I've been getting a bunch of questions about rosé recently, so I decided it was time to explain it - talk about what it is, why it's popular and how it's made. Rosé is usually best enjoyed in hot, sunny weather. It is the middle of the winter, but I might as well talk about it now so you know what it is and then you'll be ready when the spring hits to grab some bottles and see what it's all about for yourself. That being said, you can enjoy it any time of the year.

There are actually three main ways of making rosé. The first is through skin contact. With very few exceptions, the juice of all grapes is clear. Red wine actually gets its color - and a lot of its flavors and aromas - from the skins of black and red grapes. Rosé wine made through the skin contact method starts out the same as red wine. Take the red grapes and crush them. As the juice sits touching the skin it starts to pick up some of the color.

For most red wines the juice sits on the skins throughout the entire fermentation process - sometimes several weeks - to really pick up all of that dark red intense color. When you're making a rosé wine you just let the juice sit on the skins for up to a couple of days just to pick up a little bit of that pink color with some of the fruity flavors and aromas. Of course the longer the juice sits on the skins, the darker the wine.

The second method is called saignée. It's a French word that literally means "bleeding" and it refers to the bleeding of juice from the vats. This is typically common when winemakers are trying to make red wine and they need to concentrate the juice. After just a couple of days (or less) of the juice sitting on the skins they'll "bleed" some of the juice off the skins - they drain some of the juice out of the vat. As a result you have some pink juice coming out of the vat that can be made into rosé wine, then everything else still in the vat gets more concentrated. When you have less juice on the same amount of skins the result is a more concentrated red wine.

The final method is not too common and is through blending - essentially just mixing red wine with white wine. This generally doesn't produce as high a quality rosé, however it is still commonly used for most rosé Champagne - they blend red Pinot Noir with the white Champagne - and you still end up with really high quality results.

It's pretty difficult to tell what method any wine maker used just by looking at the bottle. All of these methods can really vary in color and flavors. Rosé can vary in color anywhere from a pale pink salmon up to an incredibly dark, almost red-looking wine.

All rosés are best when served chilled - treat them somewhat like white wine. They are much more refreshing and crisp when chilled. In general, rosé doesn't have the same strength and body - or tannins - of a typical red wine. This is because a lot of the flavor and the tannins come from the grape skins. Since rosé has less skin contact it doesn't have as much power.

[Entries on where items appear]
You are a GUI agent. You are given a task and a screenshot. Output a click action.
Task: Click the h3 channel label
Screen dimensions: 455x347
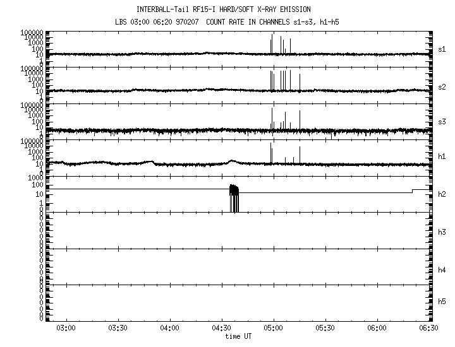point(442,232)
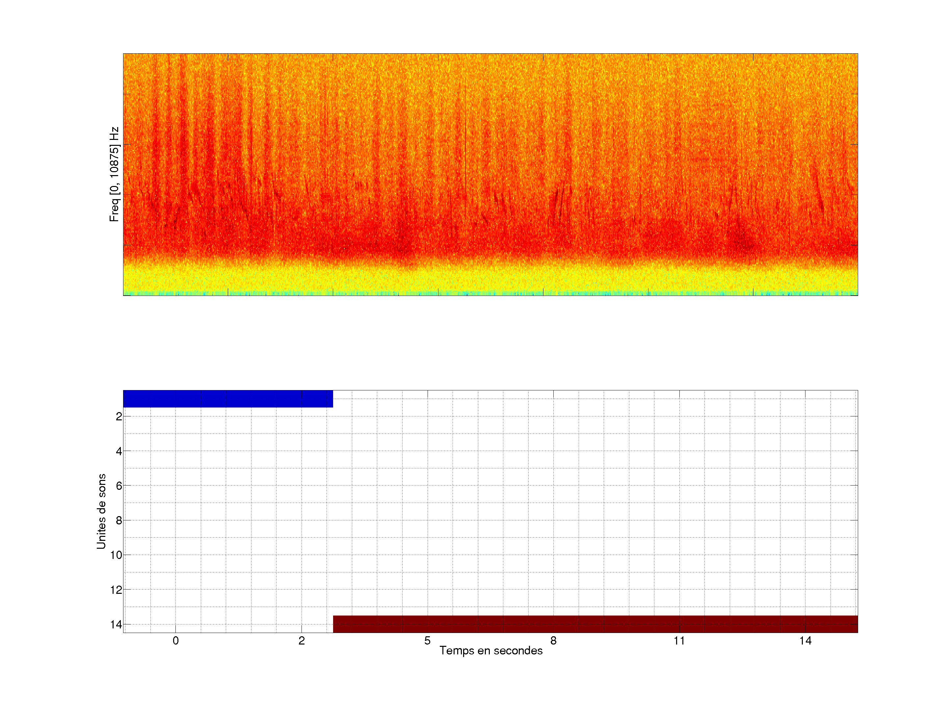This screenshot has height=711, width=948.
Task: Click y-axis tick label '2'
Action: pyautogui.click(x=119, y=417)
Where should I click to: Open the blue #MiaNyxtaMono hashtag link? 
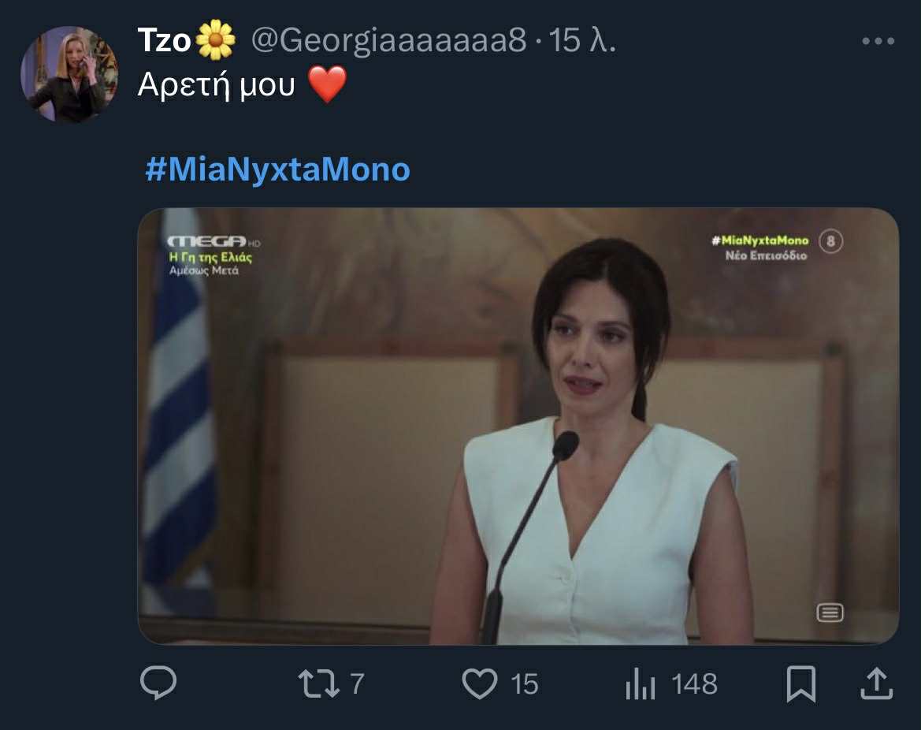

- _Stated exercise 1_: Please summarize the text on rosé in two sentences.
- _Stated exercise 2_: Carry the text on rosé forward from its final sentence.

- _Written reply 1_: Rosé can be made in three ways: by leaving the juice of crushed red grapes on the skins for up to a couple of days, by bleeding pink juice off red wine vats in the saignée method, or, less commonly, by blending red wine with white wine. Its color ranges from pale salmon pink to almost red, and it is best served chilled, with less body and tannin than a typical red wine because it has less skin contact.

- _Written reply 2_:
The style of rosé that is popular today is a dry, full-bodied style of wine. People seem to be getting away from the sugary sweet White Zinfandel that was made popular in the 1970s. The grapes that are really popular for making these big, bold styles of rosé are those that typically come from the south of France: Syrah, Grenache and Carignan. You see them coming from Spain as well - called Cariñena and Garnacha. These make dark, heavy, full-bodied, robust rosés. They're not quite as dark as a red wine but you might see a lot of color and they're generally bone dry (no sugar) with a lot of acidity and a lot of bright, fresh fruits.

What I have here is a wine from Malibu. The Malibu Rocky Oaks Estate Vineyards just started making a rosé called Red Leight. This wine is made predominantly from Syrah, but it also has Cabernet Sauvignon and a little bit of Cabernet Franc and Merlot. They are going for the big, bolder style of dry rosé - no sugar, but a little more alcohol to it, a little more kick and a little fuller bodied. It's a new product so I'll check it out to see how it fits into the world of rosé.

You might notice that the top of this bottle looks a little different from normal corks. That's because it's closed with a Zork. What that means for you is that you don't need a corkscrew - it's a lot easier to open and reseal for later use.

You want your rosé at least lightly chilled. I like mine pretty cold, like white wines.

[Pours a glass.] You can see in the color here that it's a pretty nice pink. A little bit darker than salmon, but not too intense in color.

[Smells the wine.] It does have a really nice nose. A lot of rosés you'll find have strawberry notes. That's because strawberry seems to be one of the aromas that comes out of the skins early on - just a fresh, bright strawberry. This has some nice aromas of ruby grapefruit, some cherry and other citrus like lemon and lime.

[Tastes the wine.] That's definitely a big, bold rosé. The first flavor that hits me like with the aroma is strawberry, but I also get a nice raspberry kick in there too. Some little notes of plum, and again that bright ruby grapefruit with some lemon zest in the back. But what I'm really noticing, even though the color is not that dark, it is a full bodied rosé. It really fills my mouth. I can feel the weight on my palate. I can tell it has a little higher alcohol content - alcohol adds weight to your palate - so it feels bigger in my mouth. Feels a lot bigger than a typical white wine.

I'd say the 2009 Red Leight is a really good example of the style of rosé that's popular around the world, but particularly in the United States right now. It's fuller in body, it's got nice weight to it on the palate, a lot of nice fresh fruit flavors, but it doesn't get overbearing.

So there you have it. Rosé is essentially red wine made in a white wine style. It generally has a little more body than white wine and is a little more refreshing than your average red wine, without that heavy tannic weight on your palate. So get out there and try it. Put some pink wine in your glass and see what rosé is all about.